Apollo Entertainment Centre
- Interactive map of Apollo Entertainment Centre
- Former names: Apollo Stadium (1969-84)
- Location: 41 Kingston Avenue, Richmond, South Australia
- Coordinates: 34°56′21″S 138°33′54″E﻿ / ﻿34.93917°S 138.56500°E
- Capacity: 1969-84: 4,000 1985-92: 3,500 Basketball / Netball: 3,000

Construction
- Groundbreaking: 1968
- Opened: 1969
- Closed: 1991 (sports & entertainment)
- Demolished: 1997

Tenants
- Adelaide 36ers (NBL) (1982–1991) West Adelaide Bearcats (NBL) (1979–1984) Glenelg Tigers (NBL) (1979) West Torrens / Forestville Eagles (NBL) (1980–1981)

= Apollo Stadium =

Former multi-purpose hall in Richmond, Australia

Apollo Stadium (officially called the Apollo Entertainment Centre) was a multi-purpose indoor arena located at 41 Kingston Avenue, Richmond, South Australia, just 5 minutes from the Adelaide city centre. The stadium had an original seating capacity of 4,000 until the early 1980s when the bench seats were replaced by individual plastic seats giving a reduced seating capacity of 3,000 and an overall capacity of just 3,500.

Opened in 1969, the stadium was named for the Apollo Moon landing of the same year.

* _Stated exercise 1_:
Collect every line of the listing below that contains the string "annotation" and copy each one.

* _Data extract_:
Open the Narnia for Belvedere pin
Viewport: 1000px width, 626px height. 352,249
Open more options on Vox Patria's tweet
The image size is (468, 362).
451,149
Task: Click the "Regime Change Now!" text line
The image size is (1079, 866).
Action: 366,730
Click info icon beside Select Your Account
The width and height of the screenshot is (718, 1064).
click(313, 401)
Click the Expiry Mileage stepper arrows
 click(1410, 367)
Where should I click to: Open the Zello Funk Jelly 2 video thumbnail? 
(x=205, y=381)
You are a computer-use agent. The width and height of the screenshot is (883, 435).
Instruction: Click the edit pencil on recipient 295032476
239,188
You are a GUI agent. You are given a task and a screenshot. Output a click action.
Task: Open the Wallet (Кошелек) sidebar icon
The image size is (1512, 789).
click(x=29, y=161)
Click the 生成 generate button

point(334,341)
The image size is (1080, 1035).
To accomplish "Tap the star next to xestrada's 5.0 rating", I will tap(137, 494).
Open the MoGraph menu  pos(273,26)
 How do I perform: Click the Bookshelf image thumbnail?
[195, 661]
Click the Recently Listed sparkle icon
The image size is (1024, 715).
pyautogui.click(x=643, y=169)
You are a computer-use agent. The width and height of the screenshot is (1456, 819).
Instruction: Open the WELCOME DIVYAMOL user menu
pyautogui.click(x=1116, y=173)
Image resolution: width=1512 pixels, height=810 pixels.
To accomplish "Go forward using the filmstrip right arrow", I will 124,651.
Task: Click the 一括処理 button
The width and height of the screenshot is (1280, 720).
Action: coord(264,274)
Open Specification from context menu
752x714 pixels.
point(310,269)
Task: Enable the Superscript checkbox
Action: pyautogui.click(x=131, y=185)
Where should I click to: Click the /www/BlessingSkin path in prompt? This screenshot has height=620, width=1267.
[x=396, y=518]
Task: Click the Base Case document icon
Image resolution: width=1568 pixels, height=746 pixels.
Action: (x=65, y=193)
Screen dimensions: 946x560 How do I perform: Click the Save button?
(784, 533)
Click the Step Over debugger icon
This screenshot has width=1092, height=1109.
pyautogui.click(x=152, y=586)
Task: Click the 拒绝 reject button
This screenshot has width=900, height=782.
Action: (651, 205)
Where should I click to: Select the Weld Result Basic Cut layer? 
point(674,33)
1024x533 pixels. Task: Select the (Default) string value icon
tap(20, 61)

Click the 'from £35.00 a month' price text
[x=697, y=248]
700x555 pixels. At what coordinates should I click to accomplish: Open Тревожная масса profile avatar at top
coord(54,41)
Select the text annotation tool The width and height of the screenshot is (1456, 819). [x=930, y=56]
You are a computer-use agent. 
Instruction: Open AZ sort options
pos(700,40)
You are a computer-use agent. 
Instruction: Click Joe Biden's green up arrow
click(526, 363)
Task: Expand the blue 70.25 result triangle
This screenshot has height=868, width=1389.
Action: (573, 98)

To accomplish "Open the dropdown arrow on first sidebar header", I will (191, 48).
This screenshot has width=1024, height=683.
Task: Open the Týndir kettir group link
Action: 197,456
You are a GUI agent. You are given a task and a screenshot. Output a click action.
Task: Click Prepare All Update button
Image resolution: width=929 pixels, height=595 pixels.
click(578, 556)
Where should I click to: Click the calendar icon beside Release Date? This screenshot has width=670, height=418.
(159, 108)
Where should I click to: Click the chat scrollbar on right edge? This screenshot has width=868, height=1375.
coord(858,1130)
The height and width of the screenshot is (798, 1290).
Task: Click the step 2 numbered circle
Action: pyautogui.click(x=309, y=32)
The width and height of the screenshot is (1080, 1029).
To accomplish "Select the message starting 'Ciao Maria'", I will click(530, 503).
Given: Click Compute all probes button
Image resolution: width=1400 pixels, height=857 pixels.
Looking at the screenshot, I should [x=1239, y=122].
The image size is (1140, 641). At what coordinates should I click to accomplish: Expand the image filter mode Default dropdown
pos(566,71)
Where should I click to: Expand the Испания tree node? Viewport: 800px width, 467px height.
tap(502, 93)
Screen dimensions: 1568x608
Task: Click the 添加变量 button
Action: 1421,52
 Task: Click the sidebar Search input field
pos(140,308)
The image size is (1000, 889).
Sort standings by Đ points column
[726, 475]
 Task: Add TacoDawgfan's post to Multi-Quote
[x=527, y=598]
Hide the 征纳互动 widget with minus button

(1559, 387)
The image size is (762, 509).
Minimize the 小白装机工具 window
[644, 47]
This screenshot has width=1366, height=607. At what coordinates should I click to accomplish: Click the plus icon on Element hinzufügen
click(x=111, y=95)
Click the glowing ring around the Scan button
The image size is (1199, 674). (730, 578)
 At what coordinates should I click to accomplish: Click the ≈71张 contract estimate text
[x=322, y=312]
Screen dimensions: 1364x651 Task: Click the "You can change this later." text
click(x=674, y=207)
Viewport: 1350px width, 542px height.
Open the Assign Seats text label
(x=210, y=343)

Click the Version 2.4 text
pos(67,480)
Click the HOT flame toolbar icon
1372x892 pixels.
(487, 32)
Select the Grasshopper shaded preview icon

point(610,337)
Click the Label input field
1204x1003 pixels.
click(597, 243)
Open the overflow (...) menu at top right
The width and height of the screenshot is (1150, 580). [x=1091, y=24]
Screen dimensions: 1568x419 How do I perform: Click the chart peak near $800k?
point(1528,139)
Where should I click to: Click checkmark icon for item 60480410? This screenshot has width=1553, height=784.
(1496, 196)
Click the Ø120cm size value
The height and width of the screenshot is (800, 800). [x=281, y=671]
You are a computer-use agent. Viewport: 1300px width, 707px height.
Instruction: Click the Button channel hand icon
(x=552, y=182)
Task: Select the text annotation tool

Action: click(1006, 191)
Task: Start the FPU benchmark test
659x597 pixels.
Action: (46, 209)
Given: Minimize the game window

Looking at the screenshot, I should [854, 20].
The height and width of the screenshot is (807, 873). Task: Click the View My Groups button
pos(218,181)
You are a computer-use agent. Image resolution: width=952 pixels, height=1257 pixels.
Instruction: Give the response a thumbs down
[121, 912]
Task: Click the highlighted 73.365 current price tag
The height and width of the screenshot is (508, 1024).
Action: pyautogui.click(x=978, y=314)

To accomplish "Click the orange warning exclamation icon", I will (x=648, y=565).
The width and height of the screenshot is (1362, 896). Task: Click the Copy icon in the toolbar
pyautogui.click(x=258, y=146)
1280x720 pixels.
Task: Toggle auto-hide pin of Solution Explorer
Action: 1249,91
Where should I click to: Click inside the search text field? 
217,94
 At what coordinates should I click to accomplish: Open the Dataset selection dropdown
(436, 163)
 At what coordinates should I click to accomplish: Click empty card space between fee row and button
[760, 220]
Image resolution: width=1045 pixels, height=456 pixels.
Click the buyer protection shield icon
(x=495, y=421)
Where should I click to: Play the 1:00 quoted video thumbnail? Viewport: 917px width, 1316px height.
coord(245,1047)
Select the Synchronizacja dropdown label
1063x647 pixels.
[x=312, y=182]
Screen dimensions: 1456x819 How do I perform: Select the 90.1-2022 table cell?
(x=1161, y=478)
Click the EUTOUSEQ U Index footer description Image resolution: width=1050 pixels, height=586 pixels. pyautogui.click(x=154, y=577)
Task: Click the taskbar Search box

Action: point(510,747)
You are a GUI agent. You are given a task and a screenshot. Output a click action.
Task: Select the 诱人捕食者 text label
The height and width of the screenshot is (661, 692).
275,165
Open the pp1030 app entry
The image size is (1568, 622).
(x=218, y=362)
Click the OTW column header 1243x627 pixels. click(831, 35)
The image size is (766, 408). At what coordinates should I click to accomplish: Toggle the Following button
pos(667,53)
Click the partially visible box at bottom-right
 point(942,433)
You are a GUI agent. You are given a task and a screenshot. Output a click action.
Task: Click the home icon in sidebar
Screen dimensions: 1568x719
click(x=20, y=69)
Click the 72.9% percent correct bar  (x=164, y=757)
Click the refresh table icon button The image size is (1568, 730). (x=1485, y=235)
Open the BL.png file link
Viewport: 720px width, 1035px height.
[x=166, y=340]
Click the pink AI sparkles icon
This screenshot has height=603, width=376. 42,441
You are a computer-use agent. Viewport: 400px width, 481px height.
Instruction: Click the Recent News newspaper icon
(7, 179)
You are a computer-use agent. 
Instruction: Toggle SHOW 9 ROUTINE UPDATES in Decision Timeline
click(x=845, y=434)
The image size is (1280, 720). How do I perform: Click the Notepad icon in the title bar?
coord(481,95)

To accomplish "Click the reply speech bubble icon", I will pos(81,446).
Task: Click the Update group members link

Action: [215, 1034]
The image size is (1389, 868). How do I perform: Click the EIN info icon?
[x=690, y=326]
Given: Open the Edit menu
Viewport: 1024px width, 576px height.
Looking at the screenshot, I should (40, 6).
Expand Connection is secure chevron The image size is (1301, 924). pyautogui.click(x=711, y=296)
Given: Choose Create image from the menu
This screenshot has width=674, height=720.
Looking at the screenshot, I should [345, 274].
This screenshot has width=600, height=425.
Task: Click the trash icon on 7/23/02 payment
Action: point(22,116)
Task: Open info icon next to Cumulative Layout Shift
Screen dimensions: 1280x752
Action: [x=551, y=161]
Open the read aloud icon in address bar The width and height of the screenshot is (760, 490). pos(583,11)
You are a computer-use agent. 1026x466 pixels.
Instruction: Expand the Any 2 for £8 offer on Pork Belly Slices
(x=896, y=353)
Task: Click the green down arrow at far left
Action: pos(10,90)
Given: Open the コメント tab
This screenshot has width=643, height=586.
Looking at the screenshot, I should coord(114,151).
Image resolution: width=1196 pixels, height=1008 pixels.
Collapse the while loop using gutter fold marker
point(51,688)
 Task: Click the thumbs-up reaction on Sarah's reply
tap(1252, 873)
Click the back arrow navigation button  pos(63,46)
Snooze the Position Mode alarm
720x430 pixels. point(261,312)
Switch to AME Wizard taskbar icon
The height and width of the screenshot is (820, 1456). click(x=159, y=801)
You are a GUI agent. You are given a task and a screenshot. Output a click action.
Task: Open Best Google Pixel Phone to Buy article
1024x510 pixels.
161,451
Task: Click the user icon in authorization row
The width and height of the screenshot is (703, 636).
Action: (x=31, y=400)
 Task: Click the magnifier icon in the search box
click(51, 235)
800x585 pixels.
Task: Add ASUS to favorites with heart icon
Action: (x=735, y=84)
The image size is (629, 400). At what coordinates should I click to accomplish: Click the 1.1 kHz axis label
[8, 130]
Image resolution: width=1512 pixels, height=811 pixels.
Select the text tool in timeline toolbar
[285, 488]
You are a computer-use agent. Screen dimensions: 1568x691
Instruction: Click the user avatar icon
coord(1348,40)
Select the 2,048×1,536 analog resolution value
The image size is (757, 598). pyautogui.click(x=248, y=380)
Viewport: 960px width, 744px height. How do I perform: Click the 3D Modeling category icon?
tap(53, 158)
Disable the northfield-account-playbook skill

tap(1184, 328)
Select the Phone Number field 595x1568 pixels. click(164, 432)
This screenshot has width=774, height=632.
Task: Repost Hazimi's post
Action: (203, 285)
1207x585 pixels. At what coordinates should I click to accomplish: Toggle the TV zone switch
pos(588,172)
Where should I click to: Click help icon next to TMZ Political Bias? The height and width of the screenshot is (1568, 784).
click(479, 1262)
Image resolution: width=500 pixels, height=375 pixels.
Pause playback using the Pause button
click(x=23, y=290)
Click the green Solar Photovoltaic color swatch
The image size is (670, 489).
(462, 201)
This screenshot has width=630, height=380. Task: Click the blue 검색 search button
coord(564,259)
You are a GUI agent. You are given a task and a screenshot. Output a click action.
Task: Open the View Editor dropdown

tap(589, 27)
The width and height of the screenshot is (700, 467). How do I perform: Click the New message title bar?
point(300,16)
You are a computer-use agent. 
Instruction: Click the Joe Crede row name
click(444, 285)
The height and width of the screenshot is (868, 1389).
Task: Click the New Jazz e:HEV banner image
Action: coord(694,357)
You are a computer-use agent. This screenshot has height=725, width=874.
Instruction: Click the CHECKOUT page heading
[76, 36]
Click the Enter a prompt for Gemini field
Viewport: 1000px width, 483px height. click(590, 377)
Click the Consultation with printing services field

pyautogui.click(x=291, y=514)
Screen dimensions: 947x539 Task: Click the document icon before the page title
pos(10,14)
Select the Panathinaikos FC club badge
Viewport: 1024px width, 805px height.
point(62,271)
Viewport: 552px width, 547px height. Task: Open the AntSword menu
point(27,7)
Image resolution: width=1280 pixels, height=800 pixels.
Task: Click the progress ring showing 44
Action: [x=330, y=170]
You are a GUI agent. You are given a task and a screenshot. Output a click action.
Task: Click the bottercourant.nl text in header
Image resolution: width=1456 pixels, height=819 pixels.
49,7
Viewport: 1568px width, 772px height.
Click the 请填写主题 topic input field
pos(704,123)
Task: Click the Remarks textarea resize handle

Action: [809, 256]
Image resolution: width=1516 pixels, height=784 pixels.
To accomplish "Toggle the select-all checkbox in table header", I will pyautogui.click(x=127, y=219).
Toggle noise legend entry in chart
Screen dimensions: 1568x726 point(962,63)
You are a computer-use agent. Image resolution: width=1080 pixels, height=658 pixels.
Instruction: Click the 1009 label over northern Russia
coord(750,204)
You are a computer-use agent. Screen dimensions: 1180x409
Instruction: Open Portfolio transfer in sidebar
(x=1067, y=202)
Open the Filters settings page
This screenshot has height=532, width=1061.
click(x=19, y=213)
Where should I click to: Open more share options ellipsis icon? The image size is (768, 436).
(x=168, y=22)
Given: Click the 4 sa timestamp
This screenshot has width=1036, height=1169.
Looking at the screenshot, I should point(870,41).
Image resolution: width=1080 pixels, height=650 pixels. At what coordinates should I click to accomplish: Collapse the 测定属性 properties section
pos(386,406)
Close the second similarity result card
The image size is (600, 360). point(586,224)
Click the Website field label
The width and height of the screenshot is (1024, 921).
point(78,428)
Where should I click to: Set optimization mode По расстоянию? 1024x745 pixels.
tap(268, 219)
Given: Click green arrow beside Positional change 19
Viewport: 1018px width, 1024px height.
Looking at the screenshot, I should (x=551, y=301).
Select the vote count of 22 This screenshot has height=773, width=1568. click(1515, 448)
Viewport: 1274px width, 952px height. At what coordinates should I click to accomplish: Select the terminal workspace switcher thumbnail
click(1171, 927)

* _Stated exercise 2_:
Write what comes next in the Apollo Stadium article above, starting after its last sentence.

* _Task answer 1_:
Select the text annotation tool The width and height of the screenshot is (1456, 819). [x=930, y=56]
Task: Select the text annotation tool

* _Task answer 2_:
During the mid-late 1980s, an increasing number of international music acts began to bypass Adelaide as Apollo was seen as too small. This led to the building of the new 12,000 capacity Adelaide Entertainment Centre which opened in 1991, and in 1992 the venue was superseded as the home of basketball and netball by the new 8,000 seat Clipsal Powerhouse. The building then became a church for a few years but was eventually sold and demolished, with the site subsequently being redeveloped for housing.

==Sports arena==
Apollo Stadium was Adelaide's major basketball arena from 1969 until 1991, being the home court of National Basketball League teams the West Adelaide Bearcats (1979–84), Glenelg Tigers (1979), West Torrens / Forestville Eagles (1980–81) and Adelaide 36ers, who were the Adelaide City Eagles in their first year (1982–91).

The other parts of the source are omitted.